§ **Exercise goal**: Among the lines below, a stretch begins at the one with "The image size is (1410, 840)." and ends at the one with "Task: Click the open folder icon of services". Repeat that stretch exactly, ends included.
*** Opening Records for the exercise ***
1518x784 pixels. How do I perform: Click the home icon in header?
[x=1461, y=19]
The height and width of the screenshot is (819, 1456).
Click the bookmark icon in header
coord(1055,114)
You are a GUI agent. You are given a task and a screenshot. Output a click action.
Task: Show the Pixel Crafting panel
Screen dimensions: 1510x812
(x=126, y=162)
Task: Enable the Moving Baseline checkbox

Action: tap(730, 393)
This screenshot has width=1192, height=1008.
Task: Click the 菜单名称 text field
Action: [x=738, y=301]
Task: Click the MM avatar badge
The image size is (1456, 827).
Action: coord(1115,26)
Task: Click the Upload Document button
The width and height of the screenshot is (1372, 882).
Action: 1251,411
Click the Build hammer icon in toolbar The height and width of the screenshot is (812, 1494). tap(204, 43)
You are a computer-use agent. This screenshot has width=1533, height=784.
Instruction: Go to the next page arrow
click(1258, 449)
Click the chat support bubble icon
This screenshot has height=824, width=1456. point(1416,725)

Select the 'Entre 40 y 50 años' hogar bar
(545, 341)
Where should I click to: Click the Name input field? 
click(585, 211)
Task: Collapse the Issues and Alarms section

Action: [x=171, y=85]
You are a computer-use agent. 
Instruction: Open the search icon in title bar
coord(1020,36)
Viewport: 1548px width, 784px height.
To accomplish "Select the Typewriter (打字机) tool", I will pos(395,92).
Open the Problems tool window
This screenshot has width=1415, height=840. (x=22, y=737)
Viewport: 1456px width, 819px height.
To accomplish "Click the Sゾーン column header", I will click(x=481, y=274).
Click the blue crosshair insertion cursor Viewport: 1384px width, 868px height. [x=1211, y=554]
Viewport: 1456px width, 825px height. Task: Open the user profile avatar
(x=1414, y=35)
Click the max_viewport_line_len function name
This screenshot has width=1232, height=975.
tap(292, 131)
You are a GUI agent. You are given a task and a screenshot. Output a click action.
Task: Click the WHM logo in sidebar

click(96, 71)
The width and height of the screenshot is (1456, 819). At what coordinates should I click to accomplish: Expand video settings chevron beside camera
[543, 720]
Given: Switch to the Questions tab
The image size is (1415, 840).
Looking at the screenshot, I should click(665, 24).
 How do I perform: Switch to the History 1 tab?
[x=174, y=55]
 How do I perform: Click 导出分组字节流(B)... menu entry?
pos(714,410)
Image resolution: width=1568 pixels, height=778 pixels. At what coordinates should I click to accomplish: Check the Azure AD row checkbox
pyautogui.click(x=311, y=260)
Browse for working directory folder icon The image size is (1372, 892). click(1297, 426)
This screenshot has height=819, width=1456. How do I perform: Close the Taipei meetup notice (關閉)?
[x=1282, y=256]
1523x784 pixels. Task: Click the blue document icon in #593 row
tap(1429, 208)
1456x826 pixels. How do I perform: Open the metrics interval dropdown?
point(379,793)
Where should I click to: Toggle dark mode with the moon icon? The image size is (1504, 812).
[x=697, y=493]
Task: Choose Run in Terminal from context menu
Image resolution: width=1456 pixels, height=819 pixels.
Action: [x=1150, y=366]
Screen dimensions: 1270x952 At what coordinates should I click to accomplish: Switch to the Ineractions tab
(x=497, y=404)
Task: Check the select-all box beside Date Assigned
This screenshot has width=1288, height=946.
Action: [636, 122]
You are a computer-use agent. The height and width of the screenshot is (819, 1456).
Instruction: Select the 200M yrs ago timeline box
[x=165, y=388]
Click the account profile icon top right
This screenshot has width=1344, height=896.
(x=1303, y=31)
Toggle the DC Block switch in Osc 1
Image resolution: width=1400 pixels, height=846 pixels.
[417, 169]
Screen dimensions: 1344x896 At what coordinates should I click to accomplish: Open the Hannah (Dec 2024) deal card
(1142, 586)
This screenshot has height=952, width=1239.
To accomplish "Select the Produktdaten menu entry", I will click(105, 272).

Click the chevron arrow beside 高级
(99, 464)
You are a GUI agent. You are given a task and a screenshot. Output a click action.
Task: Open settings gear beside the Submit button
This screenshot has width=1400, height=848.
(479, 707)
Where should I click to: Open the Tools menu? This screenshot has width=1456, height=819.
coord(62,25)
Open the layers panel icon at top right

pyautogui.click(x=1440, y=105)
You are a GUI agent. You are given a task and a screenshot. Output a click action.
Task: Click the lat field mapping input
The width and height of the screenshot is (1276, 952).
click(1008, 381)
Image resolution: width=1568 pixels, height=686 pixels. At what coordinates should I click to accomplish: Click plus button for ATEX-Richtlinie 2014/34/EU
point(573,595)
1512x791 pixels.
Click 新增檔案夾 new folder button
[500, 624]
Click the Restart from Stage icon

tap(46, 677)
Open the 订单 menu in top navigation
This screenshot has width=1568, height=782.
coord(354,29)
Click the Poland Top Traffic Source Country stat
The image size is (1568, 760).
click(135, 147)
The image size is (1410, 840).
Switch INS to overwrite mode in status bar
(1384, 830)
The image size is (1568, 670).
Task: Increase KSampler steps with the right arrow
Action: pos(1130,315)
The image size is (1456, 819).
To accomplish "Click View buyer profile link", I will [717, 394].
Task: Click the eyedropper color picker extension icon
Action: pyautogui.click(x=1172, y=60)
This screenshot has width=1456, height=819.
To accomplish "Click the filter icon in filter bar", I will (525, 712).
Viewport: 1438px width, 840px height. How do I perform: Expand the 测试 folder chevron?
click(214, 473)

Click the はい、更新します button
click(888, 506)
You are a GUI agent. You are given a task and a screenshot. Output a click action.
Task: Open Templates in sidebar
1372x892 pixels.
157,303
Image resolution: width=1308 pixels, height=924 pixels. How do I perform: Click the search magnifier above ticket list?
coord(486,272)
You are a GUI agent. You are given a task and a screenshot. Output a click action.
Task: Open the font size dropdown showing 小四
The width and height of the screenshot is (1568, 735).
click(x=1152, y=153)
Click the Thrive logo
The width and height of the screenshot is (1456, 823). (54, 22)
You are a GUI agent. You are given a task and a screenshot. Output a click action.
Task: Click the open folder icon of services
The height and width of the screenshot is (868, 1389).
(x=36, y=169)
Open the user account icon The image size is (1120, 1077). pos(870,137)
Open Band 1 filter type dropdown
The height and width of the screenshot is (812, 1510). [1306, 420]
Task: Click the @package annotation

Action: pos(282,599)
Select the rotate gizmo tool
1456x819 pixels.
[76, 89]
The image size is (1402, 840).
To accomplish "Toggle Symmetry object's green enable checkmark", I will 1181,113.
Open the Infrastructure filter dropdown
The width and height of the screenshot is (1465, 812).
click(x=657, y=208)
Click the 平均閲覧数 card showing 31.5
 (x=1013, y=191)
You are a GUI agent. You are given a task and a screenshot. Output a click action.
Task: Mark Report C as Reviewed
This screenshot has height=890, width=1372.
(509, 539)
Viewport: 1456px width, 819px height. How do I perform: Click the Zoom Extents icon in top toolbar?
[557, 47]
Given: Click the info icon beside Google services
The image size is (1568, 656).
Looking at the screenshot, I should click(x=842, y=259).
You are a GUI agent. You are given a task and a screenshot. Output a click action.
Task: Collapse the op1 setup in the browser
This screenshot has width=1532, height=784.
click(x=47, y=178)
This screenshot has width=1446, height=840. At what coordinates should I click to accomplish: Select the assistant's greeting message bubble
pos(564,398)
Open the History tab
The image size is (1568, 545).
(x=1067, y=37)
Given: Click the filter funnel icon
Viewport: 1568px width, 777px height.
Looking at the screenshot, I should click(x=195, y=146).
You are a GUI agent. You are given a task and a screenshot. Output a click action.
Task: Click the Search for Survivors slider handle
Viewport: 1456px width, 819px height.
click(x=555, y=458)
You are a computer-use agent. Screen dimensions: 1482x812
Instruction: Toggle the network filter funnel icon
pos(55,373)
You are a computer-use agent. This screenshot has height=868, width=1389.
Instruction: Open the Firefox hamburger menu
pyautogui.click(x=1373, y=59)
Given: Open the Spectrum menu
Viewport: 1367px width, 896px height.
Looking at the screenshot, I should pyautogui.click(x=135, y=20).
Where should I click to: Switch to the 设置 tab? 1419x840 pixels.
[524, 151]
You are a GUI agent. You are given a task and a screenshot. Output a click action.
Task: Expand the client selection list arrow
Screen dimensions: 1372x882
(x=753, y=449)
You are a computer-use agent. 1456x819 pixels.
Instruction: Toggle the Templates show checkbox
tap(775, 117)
*** Closing Records for the exercise ***
§ **Response for this exercise**:
The image size is (1410, 840).
Switch INS to overwrite mode in status bar
(1384, 830)
The image size is (1568, 670).
Task: Increase KSampler steps with the right arrow
Action: pos(1130,315)
The image size is (1456, 819).
To accomplish "Click View buyer profile link", I will [717, 394].
Task: Click the eyedropper color picker extension icon
Action: pyautogui.click(x=1172, y=60)
This screenshot has width=1456, height=819.
To accomplish "Click the filter icon in filter bar", I will (525, 712).
Viewport: 1438px width, 840px height. How do I perform: Expand the 测试 folder chevron?
click(214, 473)

Click the はい、更新します button
click(888, 506)
You are a GUI agent. You are given a task and a screenshot. Output a click action.
Task: Open Templates in sidebar
1372x892 pixels.
157,303
Image resolution: width=1308 pixels, height=924 pixels. How do I perform: Click the search magnifier above ticket list?
coord(486,272)
You are a GUI agent. You are given a task and a screenshot. Output a click action.
Task: Open the font size dropdown showing 小四
The width and height of the screenshot is (1568, 735).
click(x=1152, y=153)
Click the Thrive logo
The width and height of the screenshot is (1456, 823). (54, 22)
You are a GUI agent. You are given a task and a screenshot. Output a click action.
Task: Click the open folder icon of services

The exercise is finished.